Moving on to the use of social choice functions to recover the “ground truth”, Vince discussed a very cool question: which social choice functions arise as maximum likelihood estimators (MLEs) with respect to some noise model? (See here for details.) For example, suppose there are only two alternatives, one “right” and one “wrong”. Assume that the votes are random and i.i.d., with each being “right” with some probability larger than .5. Then, the majority rule gives the MLE. When there are more than two alternatives and a “correct” ranking of them, the Kemeny rule gives the MLE under a natural noise model (based on independently flipping each pair of alternatives). A neat way to prove that certain voting rules cannot provide a MLE for any noise model is to exhibit a violation of the following consistency property: if the output of a rule is the same with votes V_1 and V_2, then it must also be the same with the votes V_1+V_2.

#####

__Work item__
Please extend the passage on voting rules as maximum likelihood estimators, starting right after its last sentence.

__Excerpted records__
#####

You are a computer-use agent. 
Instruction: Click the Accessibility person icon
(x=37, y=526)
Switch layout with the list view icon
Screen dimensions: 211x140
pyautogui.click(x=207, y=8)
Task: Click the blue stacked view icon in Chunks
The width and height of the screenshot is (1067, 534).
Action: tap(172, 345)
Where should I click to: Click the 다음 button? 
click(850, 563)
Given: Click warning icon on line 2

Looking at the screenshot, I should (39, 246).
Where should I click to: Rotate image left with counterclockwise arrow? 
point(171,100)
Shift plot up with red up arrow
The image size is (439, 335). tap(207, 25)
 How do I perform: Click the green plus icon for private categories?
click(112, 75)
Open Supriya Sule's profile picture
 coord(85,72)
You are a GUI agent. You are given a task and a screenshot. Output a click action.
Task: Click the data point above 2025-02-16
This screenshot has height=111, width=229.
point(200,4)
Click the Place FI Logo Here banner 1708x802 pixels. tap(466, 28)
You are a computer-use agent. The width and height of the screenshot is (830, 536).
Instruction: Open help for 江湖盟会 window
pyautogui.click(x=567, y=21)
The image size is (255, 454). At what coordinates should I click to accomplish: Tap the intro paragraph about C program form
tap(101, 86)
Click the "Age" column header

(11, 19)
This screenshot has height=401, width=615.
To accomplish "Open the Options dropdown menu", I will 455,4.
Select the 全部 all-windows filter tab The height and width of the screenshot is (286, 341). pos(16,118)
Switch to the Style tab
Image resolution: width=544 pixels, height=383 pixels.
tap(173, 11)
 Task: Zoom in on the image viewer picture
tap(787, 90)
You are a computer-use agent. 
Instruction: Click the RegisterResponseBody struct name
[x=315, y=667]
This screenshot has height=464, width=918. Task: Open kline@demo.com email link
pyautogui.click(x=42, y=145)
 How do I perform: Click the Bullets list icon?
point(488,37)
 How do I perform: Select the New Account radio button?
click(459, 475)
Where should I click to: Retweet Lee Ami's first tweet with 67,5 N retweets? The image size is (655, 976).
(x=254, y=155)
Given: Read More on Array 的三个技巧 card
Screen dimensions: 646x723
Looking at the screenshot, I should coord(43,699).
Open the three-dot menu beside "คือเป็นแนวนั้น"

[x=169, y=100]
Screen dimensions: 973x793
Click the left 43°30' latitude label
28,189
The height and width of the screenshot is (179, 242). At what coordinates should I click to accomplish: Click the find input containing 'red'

#####

__Your response__
Vince’s second lecture focused on computational aspects of social choice. The Gibbard-Satterthwaite theorem states that non-trivial voting rules are manipulable. But perhaps there are non-trivial and computationally tractable rules for which manipulation is computationally intractable? Such rules are known for worst-case intractability (i.e., NP-hardness), but these rules are generally easy to manipulate “on average” (see this survey paper). Thus, the Gibbard-Satterthwaite theorem seems equally damning in the computationally bounded world. Vince wrapped up by discussing the communication complexity of eliciting preferences (i.e., how many questions of a given form do you need to ask everybody in order to evaluate a given voting rule) and compact representations for preferences for settings where the number of alternatives is ridiculously large.
Epilogue
Thanks to my co-organizer Ariel, all of the speakers, and especially to the students — both for their enthusiastic participation and for the unexpected gift at the end of the summer school!